_Source document_
━━━━━━━━━━━━━━━━━━━━━━━━━━━━━━

In language processing, we normally learn embeddings for tokens, sometimes also for parts of tokens or even symbols, in link predictions we embed graph nodes, i.e. entities. This direction of research has some years of history. However, recently hyperbolic embeddings demonstrated impressive results for representing hierarchies (see also how to implement Poincare embeddings). Agibetov et al. employ these hyperbolic embeddings together with hyperbolic SVM classifiers to predict new links.

… (flat) Euclidean classifiers misuse all the learned curved information that lives in hyperbolic embeddings.

Hyperbolic classifier (left) vs linear classifier (right).

Promising results are obtained for UMLS dataset with low dimensional embeddings space.

This is important for scalability and interpretability (easier to visualize 2 or 3 dimensional embeddings).

Most likely in case of some natural hierarchies in data one can expect even better results. How could we use it? Well, it would be interesting to carry out an experiment on a thesaurus (hierarchies of concepts) with some additional relations. At least we can expect the results to be nicely visualizable.

How to Use Gazetteers for Entity Recognition with Neural Models. Simone Magnolini, Valerio Piccioni, Vevake Balaraman, Marco Guerini and Bernardo Magnini

link to paper

A gazetteer is a list of domain-specific titles. Behind each title some entity is meant, however additional information about entities is not provided. Hence, gazetteer just contains a list of strings that hopefully appear in some similar contexts.

━━━━━━━━━━━━━━━━━━━━━━━━━━━━━━

_Provided data_
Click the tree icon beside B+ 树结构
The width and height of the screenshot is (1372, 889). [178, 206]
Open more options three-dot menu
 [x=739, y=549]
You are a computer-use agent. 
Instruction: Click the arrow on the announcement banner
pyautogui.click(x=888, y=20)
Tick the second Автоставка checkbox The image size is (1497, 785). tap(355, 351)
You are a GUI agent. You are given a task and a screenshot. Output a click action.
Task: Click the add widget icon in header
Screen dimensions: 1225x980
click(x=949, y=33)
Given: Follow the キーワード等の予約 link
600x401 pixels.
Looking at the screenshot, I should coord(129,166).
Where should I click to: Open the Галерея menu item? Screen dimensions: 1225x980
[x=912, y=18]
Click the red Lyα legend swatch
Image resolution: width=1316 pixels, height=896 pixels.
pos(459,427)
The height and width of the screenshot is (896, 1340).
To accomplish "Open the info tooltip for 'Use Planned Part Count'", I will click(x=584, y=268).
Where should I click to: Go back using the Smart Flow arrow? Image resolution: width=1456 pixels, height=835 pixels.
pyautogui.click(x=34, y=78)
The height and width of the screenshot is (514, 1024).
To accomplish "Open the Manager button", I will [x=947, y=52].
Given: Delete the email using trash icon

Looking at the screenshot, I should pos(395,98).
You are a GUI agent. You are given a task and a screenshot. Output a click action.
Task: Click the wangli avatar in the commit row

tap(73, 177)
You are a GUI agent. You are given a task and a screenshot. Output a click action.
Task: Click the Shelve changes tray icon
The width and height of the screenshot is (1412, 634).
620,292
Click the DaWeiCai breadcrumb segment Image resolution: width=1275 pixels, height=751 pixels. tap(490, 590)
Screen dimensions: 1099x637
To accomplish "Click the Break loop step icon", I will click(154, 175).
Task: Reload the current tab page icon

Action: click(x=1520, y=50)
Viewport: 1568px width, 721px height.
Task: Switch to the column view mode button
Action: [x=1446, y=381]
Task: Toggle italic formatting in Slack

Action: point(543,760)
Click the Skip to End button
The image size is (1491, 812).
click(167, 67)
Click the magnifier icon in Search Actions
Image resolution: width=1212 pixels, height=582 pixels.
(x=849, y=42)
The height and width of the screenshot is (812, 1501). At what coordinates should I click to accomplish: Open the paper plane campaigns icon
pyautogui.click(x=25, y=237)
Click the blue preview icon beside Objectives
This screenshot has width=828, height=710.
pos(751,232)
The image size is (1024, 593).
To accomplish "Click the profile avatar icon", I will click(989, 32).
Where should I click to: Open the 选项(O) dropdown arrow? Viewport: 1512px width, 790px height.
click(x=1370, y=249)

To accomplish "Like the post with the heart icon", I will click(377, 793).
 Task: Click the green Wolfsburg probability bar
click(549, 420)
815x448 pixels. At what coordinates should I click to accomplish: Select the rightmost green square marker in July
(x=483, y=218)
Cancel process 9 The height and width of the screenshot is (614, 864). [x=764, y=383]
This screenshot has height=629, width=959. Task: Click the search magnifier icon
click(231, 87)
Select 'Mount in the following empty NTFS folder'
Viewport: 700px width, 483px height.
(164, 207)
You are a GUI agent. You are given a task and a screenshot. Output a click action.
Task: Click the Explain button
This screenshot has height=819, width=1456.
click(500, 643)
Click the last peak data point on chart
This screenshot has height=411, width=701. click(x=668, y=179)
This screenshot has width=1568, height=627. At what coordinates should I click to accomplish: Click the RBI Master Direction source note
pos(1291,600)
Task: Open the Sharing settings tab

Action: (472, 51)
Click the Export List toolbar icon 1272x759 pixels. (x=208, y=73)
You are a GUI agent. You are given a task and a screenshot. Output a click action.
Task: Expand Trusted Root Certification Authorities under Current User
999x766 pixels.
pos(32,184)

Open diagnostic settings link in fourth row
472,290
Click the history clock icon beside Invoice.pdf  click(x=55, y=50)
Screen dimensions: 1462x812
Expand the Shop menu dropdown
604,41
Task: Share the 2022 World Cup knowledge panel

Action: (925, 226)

━━━━━━━━━━━━━━━━━━━━━━━━━━━━━━

_Stated goal 1_
In the write-up on embeddings and gazetteers, what do Agibetov et al. pair with hyperbolic embeddings to predict new links?
_Stated goal 2_
Extend the write-up on embeddings and gazetteers with the next few sentences after its last one.
The data was taken from a different source than the text.

_Reply 1_
Hyperbolic SVM classifiers.

_Reply 2_
Examples of gazetteers include dishes (“beef stroganoff”, “grilled fish tacos”, “goulash”), items of furniture (“rocking chair”, “canopy bed”, “writing desk”), etc. Notice that an item in a gazetteer is not necessarily a named entity. For example, it is not necessarily capitalized, but also it does not possess some other linguistic features of named entities.

Obviously being able to automatically create a list of all dishes and keep this list up-to-date as new dishes come up would be very useful. You can definitely come up with some useful applications in your area. So, how do we do this? How do we recognize entities using gazetteers?

Structure of the neural gazetteer entity recognition (NNg). The input layer concatenates the features in a single vector.
  1. We may try to employ NER tools. These work well and there are many openly available on the web. Fine, but where do we get the training data? This is where Magnolini et al. employ gazetteers. The problem is how to find mentions of items from a gazetteer in a text. Consider a person name “Tom Cruise”. If you only take full occurrences of the given string then you miss “Mr. Cruise went to Cannes.” If you take any token then you encounter false positive in “Cruise was fantastic.” In order to mitigate this difficulty, the authors use a special neural network NNg that is pre-trained on gazetteers. The NNg classifier classifies an input sequence of tokens either as an entity of a certain gazetteer or a non-entity, with a degree of confidence. However, in contrast to NER tools, NNg is not capable of finding new entities of the given types.
  2. As already discussed, the entities in the gazetteers are not named entities. Therefore, existing NER tools might not be suitable. The authors rely on NeuroNLP2 that shows good results in NER benchmark but is also useful for finding nominal entities.

In the experimental results the authors show that the usage of NNg improves the results as compared to other strategies.

In a similar fashion, one can use a list of entities of some class from an (enterprise) KG to train an entity recognizer. Such entity recognizers would be a perfect tool to extend enterprise KG with new entities! An additional benefit of working with KGs is that in KGs we usually have more information about entities. We could try to go beyond NNg strategy and try to disambiguate the entity mentions more reliably using specialized disambiguation tools.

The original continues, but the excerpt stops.